Exercise >>
In the data below, find the line containing "This screenshot has height=1441, width=851.", then set down that line and every later line up to and including the line containing "Task: Click the arrow", exactly.

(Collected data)
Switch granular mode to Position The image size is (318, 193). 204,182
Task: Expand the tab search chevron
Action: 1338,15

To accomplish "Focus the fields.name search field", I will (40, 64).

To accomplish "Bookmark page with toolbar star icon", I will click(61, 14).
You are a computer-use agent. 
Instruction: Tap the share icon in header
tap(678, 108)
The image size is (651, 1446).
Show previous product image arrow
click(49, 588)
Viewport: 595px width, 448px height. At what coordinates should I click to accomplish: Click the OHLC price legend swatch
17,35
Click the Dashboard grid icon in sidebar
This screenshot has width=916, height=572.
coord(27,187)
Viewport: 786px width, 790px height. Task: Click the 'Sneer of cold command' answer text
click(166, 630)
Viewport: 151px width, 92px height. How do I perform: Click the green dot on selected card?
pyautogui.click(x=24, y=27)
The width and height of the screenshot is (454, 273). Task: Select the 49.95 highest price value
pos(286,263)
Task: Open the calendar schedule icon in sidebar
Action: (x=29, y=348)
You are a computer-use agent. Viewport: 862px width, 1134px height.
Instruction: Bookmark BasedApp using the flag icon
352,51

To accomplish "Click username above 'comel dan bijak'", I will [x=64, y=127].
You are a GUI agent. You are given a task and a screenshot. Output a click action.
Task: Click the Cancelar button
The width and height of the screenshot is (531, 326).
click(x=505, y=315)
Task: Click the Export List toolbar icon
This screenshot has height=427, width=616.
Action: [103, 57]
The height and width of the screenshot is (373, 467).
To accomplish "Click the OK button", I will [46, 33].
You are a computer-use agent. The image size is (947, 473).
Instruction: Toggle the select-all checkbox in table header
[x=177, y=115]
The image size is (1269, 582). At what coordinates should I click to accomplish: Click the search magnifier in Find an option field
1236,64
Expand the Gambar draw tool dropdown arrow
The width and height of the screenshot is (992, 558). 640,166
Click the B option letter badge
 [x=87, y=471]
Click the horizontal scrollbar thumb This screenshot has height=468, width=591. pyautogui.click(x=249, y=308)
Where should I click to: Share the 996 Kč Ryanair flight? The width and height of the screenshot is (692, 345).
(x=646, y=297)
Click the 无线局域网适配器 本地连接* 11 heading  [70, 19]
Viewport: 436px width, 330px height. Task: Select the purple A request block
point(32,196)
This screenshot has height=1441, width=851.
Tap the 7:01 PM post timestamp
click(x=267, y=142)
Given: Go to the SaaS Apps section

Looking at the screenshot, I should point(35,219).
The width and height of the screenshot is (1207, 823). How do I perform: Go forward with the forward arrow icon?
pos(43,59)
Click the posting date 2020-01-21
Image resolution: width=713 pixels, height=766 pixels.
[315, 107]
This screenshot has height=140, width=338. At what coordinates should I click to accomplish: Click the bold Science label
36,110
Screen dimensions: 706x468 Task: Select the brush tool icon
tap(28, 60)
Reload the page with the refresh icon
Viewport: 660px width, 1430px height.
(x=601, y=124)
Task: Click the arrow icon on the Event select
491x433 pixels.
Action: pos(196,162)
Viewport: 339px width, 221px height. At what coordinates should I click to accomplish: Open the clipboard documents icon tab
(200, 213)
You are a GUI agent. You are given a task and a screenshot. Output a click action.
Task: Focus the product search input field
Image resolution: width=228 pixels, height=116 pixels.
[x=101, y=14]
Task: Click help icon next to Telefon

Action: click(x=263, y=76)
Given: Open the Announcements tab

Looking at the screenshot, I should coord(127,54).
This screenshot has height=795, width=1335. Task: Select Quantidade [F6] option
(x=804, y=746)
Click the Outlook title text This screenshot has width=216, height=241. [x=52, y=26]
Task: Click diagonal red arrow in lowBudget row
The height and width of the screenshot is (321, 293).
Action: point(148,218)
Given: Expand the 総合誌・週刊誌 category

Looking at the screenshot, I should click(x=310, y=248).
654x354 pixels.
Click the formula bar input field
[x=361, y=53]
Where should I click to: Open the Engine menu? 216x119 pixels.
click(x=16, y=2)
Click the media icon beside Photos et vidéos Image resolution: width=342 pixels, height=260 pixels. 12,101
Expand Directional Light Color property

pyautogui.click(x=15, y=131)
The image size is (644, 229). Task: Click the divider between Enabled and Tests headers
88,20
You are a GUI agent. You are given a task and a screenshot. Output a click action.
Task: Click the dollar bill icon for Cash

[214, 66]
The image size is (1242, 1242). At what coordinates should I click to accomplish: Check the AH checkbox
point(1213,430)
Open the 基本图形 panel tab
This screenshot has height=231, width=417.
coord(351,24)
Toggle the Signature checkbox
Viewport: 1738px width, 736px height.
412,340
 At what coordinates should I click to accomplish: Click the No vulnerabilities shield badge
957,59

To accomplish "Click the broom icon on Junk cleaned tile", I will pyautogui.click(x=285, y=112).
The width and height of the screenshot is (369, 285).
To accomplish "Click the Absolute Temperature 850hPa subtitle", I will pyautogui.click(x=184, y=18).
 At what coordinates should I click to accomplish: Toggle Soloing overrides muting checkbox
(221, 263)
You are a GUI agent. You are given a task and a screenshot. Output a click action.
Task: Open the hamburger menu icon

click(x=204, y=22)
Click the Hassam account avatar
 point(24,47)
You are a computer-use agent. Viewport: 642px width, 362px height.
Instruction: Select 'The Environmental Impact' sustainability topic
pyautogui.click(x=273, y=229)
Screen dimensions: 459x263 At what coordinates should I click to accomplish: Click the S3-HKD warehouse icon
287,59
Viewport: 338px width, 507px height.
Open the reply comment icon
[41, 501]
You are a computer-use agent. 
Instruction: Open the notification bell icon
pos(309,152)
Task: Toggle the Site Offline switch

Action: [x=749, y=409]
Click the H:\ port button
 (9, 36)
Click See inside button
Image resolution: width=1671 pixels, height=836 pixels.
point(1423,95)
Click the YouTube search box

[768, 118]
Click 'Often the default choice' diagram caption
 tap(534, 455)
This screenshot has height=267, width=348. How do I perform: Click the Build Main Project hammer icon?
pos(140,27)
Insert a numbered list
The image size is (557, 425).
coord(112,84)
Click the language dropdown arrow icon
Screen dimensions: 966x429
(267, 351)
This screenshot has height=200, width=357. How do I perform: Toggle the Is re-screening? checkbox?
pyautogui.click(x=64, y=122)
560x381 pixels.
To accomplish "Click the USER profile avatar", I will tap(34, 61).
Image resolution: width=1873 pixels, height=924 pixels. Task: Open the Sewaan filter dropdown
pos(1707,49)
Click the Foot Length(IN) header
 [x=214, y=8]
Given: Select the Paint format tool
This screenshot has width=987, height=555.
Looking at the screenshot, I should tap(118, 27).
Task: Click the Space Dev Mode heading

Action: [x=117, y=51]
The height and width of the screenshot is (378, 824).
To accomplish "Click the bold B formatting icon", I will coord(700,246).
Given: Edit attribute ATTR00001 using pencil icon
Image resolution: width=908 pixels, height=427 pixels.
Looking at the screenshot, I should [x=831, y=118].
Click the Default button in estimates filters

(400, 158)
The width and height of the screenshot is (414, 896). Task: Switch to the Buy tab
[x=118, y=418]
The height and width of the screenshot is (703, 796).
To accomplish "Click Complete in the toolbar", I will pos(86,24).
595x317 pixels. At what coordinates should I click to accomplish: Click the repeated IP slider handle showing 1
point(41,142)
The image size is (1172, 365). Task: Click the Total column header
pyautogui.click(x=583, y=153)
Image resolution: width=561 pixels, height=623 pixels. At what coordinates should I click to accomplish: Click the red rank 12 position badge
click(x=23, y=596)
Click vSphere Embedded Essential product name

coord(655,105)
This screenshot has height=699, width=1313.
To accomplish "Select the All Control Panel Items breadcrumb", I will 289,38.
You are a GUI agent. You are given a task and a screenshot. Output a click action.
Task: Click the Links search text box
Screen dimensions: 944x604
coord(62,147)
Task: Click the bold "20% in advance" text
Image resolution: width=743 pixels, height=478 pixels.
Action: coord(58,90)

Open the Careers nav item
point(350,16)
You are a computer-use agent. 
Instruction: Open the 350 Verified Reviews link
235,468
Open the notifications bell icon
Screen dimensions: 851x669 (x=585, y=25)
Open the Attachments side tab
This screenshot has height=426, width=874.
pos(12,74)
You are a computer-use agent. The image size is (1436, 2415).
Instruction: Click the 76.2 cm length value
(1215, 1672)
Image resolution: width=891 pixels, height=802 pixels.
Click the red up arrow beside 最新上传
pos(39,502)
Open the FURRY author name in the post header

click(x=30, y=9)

Written solution >>
This screenshot has height=1441, width=851.
Tap the 7:01 PM post timestamp
click(x=267, y=142)
Given: Go to the SaaS Apps section

Looking at the screenshot, I should point(35,219).
The width and height of the screenshot is (1207, 823). How do I perform: Go forward with the forward arrow icon?
pos(43,59)
Click the posting date 2020-01-21
Image resolution: width=713 pixels, height=766 pixels.
[315, 107]
This screenshot has height=140, width=338. At what coordinates should I click to accomplish: Click the bold Science label
36,110
Screen dimensions: 706x468 Task: Select the brush tool icon
tap(28, 60)
Reload the page with the refresh icon
Viewport: 660px width, 1430px height.
(x=601, y=124)
Task: Click the arrow icon on the Event select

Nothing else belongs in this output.